Anuja: YouTube and TikTok have played the biggest role in terms of how content is consumed and initially, it was more about music. It was only about those things, but then these content creators in the last two to three years have come on board. If you are stuck anywhere in your life, you would just go to YouTube and you would search for a video and you would have a solution for it. Interesting story, I was traveling once and I had this scooter and I was unable to unlock the boot because it was a little complicated. What I did was I Googled a review and in that review, this person explained how to open it and I was able to do it. I am saying that it is not only entertainment, it has just become a very critical part of our lives now. Anything you want to know you go to YouTube and we have an answer from that. Likewise for TikTok, so TikTok made it so simple for anybody to be a creator. It is a click away and we have seen what TikTok has been able to do. In similar ways what we also see in India happening is that multiple other apps have come out after TikTok was banned in India which are ShareChat, Moj, and so forth. Very similar to TikTok where they can create bite-size content which is very quick and easy to adapt.
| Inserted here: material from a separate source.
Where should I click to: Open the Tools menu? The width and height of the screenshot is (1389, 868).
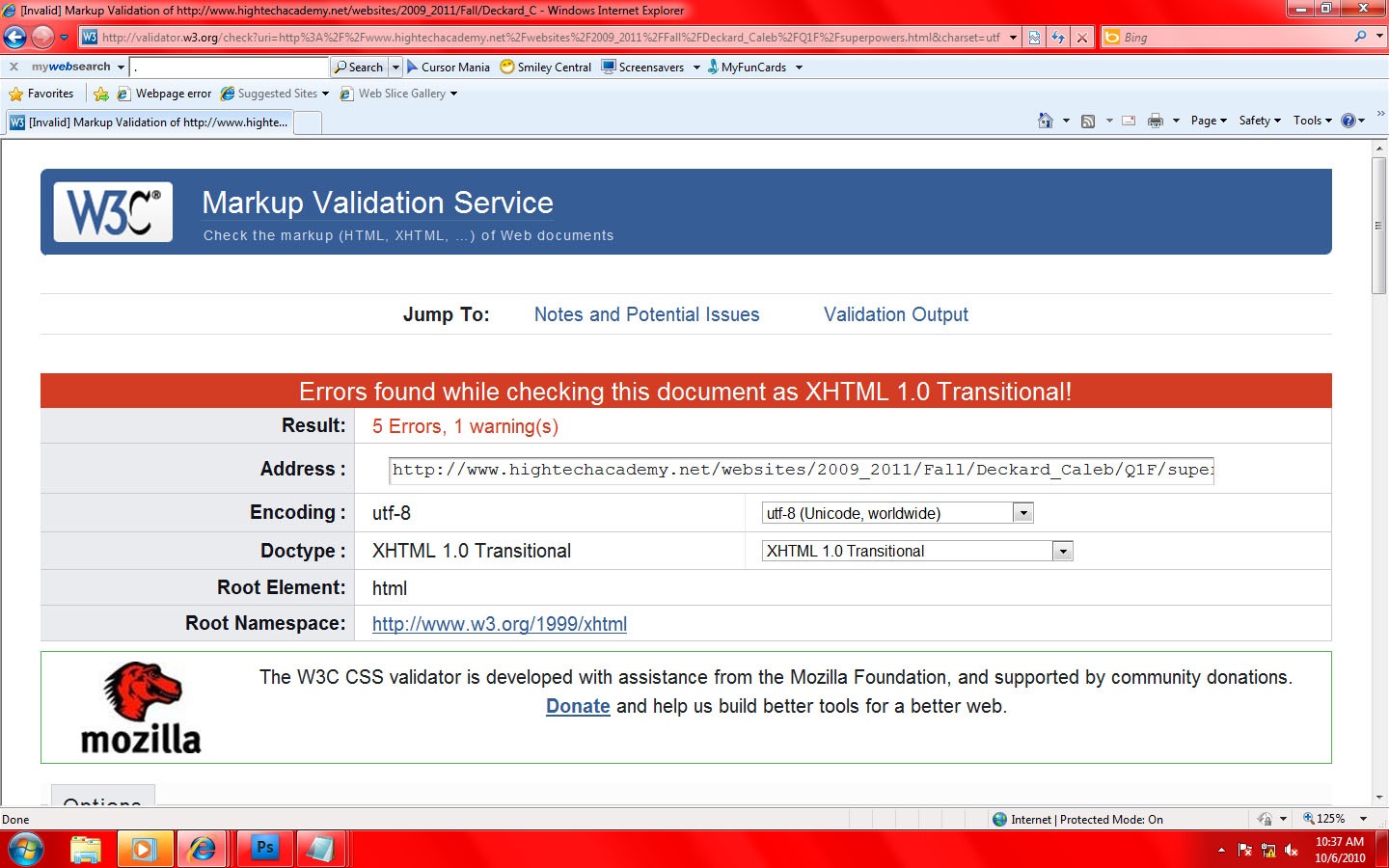(1312, 121)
Adoption because of these applications of the internet has gone immensely high and that is the reason people have come onto the internet and now they are using it for different purposes as well. All of these apps have accelerated multifold and a very good shift that we also see along with this is the requirement or the demand which is increased from a vernacular standpoint or from a standpoint that I want to consume content in my language. I do not want to see only English and that is the reason we see the supply also increasing from a certain standpoint where these individual YouTubers, and individual people are creating multilingual content and not just sticking to English as a language on the internet.
Florian: What are some of the apps that have emerged that are taking TikTok’s role and is it easy for you to cover them or does it take additional work? How does that work?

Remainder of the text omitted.